When it comes to retirement-oriented schemes or investments, Employees Provident Fund or EPF is considered as the most secure bet as it is backed by the government of India. For the fiscal year 2020-21, EPF is currently fetching an interest rate of 8.50% according to the Central Board of Trustees of Employees’ Provident Fund Organisation (EPFO). If compared to the prevailing interest rates of bank fixed deposits, Public Provident Fund (PPF), and other small savings schemes, the interest return of EPF is outstanding. Apart from the interest rate perk, you can also withdraw your EPF corpus according to your convenience. But there are some rules and conditions you need to follow if you are a subscriber of EPF and want to make a withdrawal based on your need.

EPF Withdrawal Made Before 5 Years Is Tax-Free In These Conditions

According to EPFO, you can withdraw your EPF corpus before 5 years of completion of service or employment if you have lost or quit your job. However, an EPF subscriber can withdraw up to 75% of the accrued corpus after 1 month of becoming unemployed. That being said, such withdrawals are taxable under income tax laws.

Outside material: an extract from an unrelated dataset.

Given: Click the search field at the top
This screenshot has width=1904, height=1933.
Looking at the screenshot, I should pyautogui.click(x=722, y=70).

In case an employee is jobless for more than two months, then he or she can even withdraw the outstanding 25% corpus. This implies that after two months of being unemployed, the employee can withdraw his or her entire PF balance. The benefit of making a non-refundable advance is that with your active EPF account you can withdraw your pension corpus post-retirement and even your PF account subscription will not get terminated, and you can easily transfer your remaining or outstanding corpus to your new employer.

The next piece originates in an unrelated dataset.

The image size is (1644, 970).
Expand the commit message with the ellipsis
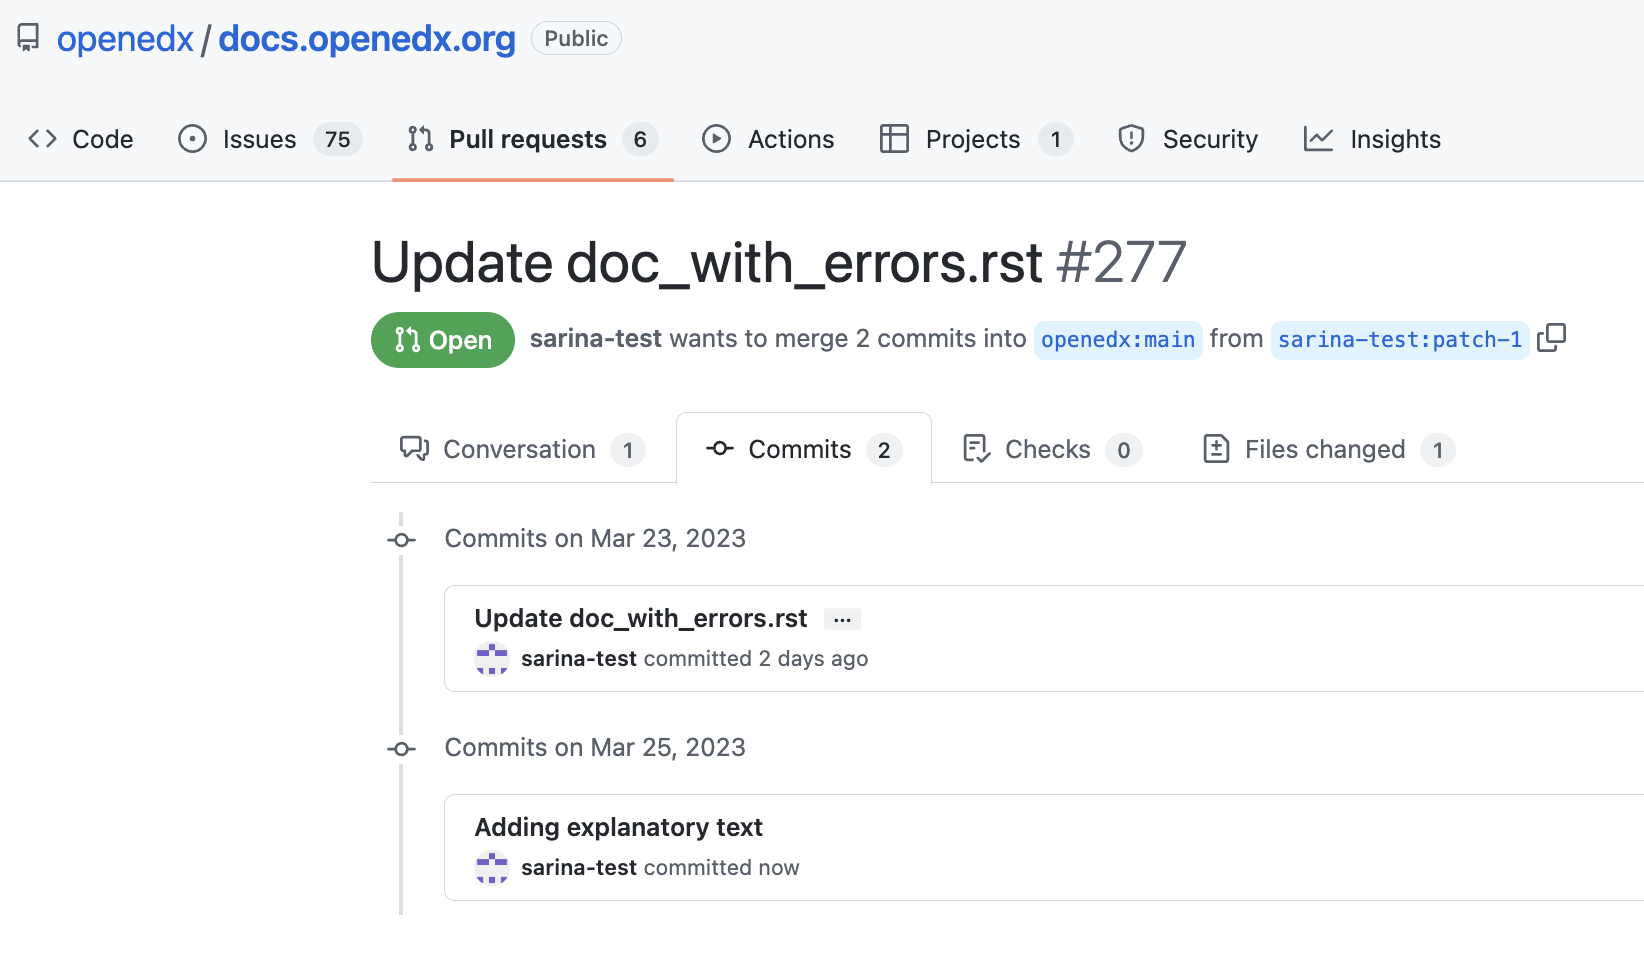(841, 619)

According to an EPFO rule, the two-month holding period does not apply to women who quit their employment in order to get married. However, employees over the age of 54 can withdraw up to 90% of their PF amount after turning 54, but no later than one year after retirement on superannuation, whichever comes first. Withdrawing from an EPF before five years of continuous employment is subject to taxation. If you withdraw your EPF post 5 years of continuous employment, the amount you withdraw, which includes both principal and interest is tax-free. However, withdrawals made before the fifth year are tax-free in the following circumstances:

  • Due to serious illness of the employee or employer’s discontinuance of operation.
  • Withdrawals undertaken for reasons that do not fall under the employer’s authority are also tax-free.
  • The taxation rule is not levied on any advance made under the EPF Scheme.
  • TDS is not charged in withdrawal instances when the amount is less than Rs 50,000 or the employer is winding down the organization.

If the withdrawal amount exceeds Rs 50,000 and the term of service is shorter than five years, the member can file Form 15G/15H to avoid TDS of 10% if his or her income falls under the taxable threshold. TDS will be levied if you withdraw from EPF before reaching 5 years of continuous employment. Your former employer’s employment is also considered while determining 5 years of service. TDS is not levied if a subscriber transfers his or her EPF account from one employer to another and has worked for the same employer for 5 years or more.

In case of a job change and under your current employer if you withdraw your PF balance including the amount transferred from your PF account of your previous employer upon leaving that employer, the withdrawn amount will be exempted from tax.